If it’s knowledge that needs to be imparted to improve performance, there’s no need for instructor led training … align the incentives, provide for the capacity and environmental factors, and give your recruiters the ability to assimilate the content in a way that is self-paced and asynchronous.
Similarly, if you are trying to build skill, recognize that sitting in a classroom is a bad way to build skill. One of my hobbies is riding (fast) motorcycles, and as a hobby I used to teach people how to ride motorcycles as a certified instructor for the Motorcycle Safety Foundation. If you were to take my class you could sit in the classroom, and I would demonstrate how to operate a motorcycle, I would talk about the theory of cornering, and the physics of threshold braking, and demonstrate both with pictures and videos and real-world examples to demonstrate the point. But none were effective at teaching students the skills of riding motorcycles; for that, we spent time on actual motorcycles, building skills operating the controls, navigating a corner, and effectively stopping the bike. And recruiting is no less complex than riding a motorcycle.
Invest In the Value of Coaching
If there was ever a time to coach your team, it’s when you are trying to change behaviors. Effective staffing leaders create “Coaching Events” in order to observe behaviors and give feedback. Coaching is effective because most of us are ineffective at self-diagnosing our own behaviors — many times we aren’t even conscious of our own behaviors. If this weren’t true, everyone would be a rock star.

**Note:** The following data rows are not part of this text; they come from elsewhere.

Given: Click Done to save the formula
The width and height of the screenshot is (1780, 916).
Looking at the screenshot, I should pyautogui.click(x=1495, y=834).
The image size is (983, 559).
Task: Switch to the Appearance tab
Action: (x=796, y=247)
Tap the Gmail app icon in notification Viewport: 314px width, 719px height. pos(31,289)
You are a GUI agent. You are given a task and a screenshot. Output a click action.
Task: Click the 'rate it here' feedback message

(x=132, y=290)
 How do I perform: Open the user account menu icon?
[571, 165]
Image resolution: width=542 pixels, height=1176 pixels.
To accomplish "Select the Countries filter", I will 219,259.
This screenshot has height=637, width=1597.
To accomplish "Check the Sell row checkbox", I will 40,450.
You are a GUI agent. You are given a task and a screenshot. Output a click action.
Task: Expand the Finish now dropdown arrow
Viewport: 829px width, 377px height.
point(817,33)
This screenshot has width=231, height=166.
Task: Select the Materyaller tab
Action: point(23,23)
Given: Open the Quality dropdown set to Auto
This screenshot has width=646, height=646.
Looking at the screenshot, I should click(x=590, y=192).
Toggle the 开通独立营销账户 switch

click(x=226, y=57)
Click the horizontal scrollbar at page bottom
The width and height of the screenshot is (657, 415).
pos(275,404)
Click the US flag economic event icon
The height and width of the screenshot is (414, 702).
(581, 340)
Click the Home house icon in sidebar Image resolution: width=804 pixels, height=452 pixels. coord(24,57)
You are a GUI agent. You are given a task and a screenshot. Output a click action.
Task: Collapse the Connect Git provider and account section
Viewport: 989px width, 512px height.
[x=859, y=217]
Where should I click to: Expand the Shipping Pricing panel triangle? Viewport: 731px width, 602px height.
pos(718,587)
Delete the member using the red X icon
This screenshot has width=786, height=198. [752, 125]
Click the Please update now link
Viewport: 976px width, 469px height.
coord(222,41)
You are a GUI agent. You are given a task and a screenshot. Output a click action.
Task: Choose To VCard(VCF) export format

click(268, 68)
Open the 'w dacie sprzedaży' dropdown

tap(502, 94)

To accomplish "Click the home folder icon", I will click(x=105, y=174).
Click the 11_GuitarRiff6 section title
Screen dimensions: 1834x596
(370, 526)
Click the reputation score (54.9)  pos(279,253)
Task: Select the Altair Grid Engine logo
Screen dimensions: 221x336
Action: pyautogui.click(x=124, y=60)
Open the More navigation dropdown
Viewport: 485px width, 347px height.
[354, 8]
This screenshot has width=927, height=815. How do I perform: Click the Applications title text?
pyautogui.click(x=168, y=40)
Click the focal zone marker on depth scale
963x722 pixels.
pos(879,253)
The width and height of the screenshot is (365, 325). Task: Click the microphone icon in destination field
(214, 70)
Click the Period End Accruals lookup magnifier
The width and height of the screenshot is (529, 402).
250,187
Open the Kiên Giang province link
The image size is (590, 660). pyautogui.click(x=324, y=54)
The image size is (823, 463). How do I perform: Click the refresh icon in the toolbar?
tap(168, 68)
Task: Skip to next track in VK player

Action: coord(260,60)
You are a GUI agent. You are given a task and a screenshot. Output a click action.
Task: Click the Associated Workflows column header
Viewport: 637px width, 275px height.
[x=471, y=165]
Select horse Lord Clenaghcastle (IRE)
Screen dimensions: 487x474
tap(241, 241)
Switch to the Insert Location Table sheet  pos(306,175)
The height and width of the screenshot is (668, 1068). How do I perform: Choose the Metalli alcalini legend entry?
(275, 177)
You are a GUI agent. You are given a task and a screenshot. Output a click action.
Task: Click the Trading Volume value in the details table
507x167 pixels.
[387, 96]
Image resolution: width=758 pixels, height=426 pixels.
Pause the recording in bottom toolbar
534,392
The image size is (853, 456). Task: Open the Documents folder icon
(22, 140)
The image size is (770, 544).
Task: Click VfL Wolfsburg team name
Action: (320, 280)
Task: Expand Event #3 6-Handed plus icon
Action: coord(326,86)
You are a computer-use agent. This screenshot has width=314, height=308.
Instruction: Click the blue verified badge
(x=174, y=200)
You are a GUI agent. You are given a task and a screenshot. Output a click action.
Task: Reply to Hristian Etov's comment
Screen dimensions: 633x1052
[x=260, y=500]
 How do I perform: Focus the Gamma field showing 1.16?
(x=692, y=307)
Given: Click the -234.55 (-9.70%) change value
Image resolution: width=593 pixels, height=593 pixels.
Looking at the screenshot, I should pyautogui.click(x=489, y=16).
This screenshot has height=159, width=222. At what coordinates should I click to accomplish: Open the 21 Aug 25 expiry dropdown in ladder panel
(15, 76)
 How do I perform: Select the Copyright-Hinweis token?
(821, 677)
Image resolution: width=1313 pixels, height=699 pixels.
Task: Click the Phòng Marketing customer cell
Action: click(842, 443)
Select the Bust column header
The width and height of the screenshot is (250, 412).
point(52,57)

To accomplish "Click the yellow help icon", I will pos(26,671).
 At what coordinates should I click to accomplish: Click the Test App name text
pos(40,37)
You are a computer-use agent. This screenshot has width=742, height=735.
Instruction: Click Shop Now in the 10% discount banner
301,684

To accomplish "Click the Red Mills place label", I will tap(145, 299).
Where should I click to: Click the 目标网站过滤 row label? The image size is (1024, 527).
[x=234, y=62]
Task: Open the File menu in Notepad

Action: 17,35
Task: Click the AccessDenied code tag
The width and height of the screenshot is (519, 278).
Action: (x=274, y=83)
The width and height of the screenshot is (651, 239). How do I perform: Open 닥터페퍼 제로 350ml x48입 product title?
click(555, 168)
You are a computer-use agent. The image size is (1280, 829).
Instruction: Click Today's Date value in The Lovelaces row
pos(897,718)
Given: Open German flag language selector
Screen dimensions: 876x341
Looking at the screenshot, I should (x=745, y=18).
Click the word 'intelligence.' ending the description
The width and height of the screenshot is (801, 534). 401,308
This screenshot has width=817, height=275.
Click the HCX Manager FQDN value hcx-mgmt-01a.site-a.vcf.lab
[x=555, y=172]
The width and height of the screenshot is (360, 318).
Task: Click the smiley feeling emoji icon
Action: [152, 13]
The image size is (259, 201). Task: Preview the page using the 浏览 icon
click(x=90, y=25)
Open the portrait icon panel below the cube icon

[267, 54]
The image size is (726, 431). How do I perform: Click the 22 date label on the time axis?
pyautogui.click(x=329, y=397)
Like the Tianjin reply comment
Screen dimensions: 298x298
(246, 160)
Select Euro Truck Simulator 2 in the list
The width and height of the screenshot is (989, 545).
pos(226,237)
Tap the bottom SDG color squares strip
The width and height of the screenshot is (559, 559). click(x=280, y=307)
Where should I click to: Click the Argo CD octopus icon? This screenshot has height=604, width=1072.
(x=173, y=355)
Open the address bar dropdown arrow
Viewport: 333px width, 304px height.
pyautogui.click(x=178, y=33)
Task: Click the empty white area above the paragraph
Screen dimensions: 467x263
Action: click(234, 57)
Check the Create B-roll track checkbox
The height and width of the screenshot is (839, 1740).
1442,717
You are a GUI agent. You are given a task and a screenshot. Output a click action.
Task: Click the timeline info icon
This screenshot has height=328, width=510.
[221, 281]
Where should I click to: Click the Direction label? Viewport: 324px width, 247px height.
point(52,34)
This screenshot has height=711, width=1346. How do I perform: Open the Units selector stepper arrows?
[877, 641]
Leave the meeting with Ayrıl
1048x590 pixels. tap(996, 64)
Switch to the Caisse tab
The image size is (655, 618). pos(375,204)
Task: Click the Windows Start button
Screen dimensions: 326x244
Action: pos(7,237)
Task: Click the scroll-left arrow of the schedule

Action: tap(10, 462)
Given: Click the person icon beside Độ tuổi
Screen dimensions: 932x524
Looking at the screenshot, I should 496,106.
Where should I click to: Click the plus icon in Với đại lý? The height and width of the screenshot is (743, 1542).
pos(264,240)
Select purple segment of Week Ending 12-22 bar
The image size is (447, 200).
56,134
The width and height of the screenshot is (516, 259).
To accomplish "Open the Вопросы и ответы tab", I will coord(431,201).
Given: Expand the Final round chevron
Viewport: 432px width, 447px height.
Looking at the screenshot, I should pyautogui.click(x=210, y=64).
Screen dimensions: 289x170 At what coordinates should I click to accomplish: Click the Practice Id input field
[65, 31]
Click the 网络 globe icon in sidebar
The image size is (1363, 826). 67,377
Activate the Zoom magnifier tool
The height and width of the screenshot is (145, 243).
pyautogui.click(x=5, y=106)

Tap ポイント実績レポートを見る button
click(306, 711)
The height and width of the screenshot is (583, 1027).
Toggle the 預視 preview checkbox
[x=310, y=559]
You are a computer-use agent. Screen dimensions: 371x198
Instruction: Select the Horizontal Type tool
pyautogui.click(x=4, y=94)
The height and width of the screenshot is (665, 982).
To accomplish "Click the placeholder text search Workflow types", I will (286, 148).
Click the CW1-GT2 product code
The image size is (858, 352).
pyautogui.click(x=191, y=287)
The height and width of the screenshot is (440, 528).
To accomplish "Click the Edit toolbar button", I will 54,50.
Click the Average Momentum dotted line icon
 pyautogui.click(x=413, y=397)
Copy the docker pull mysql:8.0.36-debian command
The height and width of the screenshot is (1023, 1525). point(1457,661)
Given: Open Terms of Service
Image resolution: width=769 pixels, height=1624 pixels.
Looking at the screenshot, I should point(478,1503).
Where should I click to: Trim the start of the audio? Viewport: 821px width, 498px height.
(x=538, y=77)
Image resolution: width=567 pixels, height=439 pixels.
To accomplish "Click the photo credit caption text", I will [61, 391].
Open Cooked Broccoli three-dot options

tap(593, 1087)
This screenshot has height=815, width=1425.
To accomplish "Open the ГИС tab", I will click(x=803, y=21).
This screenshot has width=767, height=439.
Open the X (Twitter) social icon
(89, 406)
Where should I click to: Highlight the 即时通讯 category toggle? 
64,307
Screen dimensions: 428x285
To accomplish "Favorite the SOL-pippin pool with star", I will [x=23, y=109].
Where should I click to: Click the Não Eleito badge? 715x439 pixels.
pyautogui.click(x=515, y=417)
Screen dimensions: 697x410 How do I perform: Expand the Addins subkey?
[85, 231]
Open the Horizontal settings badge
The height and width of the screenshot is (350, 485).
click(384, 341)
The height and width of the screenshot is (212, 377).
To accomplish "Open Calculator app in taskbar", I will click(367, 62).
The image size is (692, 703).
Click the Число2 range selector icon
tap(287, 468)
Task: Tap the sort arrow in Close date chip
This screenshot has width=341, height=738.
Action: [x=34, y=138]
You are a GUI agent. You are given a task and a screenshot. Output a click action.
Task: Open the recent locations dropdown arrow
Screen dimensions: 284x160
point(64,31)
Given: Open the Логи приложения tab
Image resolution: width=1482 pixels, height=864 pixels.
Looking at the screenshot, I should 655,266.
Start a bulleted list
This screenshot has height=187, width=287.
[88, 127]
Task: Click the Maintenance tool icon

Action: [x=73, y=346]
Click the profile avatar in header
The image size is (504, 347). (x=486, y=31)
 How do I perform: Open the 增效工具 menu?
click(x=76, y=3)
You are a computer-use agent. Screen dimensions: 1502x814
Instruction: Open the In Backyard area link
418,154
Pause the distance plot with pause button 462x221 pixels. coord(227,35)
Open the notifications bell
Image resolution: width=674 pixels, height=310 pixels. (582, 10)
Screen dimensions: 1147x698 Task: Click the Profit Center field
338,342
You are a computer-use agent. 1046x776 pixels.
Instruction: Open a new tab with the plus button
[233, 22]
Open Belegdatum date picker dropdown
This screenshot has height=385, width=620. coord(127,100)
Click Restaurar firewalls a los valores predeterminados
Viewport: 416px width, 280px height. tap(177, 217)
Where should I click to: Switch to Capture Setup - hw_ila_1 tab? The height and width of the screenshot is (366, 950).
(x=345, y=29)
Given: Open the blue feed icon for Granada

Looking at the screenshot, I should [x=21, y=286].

Observe your team performing the behaviors you are attempting to change and give them feedback in the moment. Even Michael Jordan, one of the all-time greatest basketball players, benefited from the feedback provided by his coach, because without feedback, it’s nearly impossible for us to become our own best selves.
Training is and will continue to be imminently valuable to develop recruiting staff and ultimately improve results. With careful planning, a thoughtful approach, and the right strategy, staffing leaders will reap the benefits of effective leadership and truly move forward in their mandate to do more with less.